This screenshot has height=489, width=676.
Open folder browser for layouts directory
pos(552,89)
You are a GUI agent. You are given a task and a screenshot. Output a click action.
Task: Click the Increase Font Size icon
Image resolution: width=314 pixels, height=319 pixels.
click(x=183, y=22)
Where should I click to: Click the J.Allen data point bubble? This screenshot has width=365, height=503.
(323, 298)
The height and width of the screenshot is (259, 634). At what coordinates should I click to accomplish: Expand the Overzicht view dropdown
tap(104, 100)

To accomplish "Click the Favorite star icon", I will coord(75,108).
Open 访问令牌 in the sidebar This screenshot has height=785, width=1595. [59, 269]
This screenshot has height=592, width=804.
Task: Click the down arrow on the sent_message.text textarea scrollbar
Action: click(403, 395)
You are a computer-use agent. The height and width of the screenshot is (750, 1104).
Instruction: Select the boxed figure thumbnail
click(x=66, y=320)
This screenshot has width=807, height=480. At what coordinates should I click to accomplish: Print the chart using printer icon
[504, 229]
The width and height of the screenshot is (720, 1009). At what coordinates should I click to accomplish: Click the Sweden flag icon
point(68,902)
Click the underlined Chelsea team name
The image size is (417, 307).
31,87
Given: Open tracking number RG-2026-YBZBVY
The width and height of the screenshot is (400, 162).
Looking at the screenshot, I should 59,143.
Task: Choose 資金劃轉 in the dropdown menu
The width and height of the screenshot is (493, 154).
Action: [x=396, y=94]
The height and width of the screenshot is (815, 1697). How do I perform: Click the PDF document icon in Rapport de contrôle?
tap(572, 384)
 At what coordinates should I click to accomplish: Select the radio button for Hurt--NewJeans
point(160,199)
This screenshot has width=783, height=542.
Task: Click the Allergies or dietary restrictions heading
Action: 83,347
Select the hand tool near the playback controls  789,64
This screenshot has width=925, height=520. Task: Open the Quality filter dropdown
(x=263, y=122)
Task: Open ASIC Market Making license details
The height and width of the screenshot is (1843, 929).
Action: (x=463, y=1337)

TASK PROMPT: Each record needs to be duplicated exactly.

OUTPUT FOR THIS EXERCISE:
This screenshot has height=489, width=676.
Open folder browser for layouts directory
pos(552,89)
You are a GUI agent. You are given a task and a screenshot. Output a click action.
Task: Click the Increase Font Size icon
Image resolution: width=314 pixels, height=319 pixels.
click(x=183, y=22)
Where should I click to: Click the J.Allen data point bubble? This screenshot has width=365, height=503.
(323, 298)
The height and width of the screenshot is (259, 634). At what coordinates should I click to accomplish: Expand the Overzicht view dropdown
tap(104, 100)

To accomplish "Click the Favorite star icon", I will coord(75,108).
Open 访问令牌 in the sidebar This screenshot has height=785, width=1595. [59, 269]
This screenshot has height=592, width=804.
Task: Click the down arrow on the sent_message.text textarea scrollbar
Action: click(403, 395)
You are a computer-use agent. The height and width of the screenshot is (750, 1104).
Instruction: Select the boxed figure thumbnail
click(x=66, y=320)
This screenshot has width=807, height=480. At what coordinates should I click to accomplish: Print the chart using printer icon
[504, 229]
The width and height of the screenshot is (720, 1009). At what coordinates should I click to accomplish: Click the Sweden flag icon
point(68,902)
Click the underlined Chelsea team name
The image size is (417, 307).
31,87
Given: Open tracking number RG-2026-YBZBVY
The width and height of the screenshot is (400, 162).
Looking at the screenshot, I should 59,143.
Task: Choose 資金劃轉 in the dropdown menu
The width and height of the screenshot is (493, 154).
Action: [x=396, y=94]
The height and width of the screenshot is (815, 1697). How do I perform: Click the PDF document icon in Rapport de contrôle?
tap(572, 384)
 At what coordinates should I click to accomplish: Select the radio button for Hurt--NewJeans
point(160,199)
This screenshot has width=783, height=542.
Task: Click the Allergies or dietary restrictions heading
Action: 83,347
Select the hand tool near the playback controls  789,64
This screenshot has width=925, height=520. Task: Open the Quality filter dropdown
(x=263, y=122)
Task: Open ASIC Market Making license details
The height and width of the screenshot is (1843, 929).
Action: (x=463, y=1337)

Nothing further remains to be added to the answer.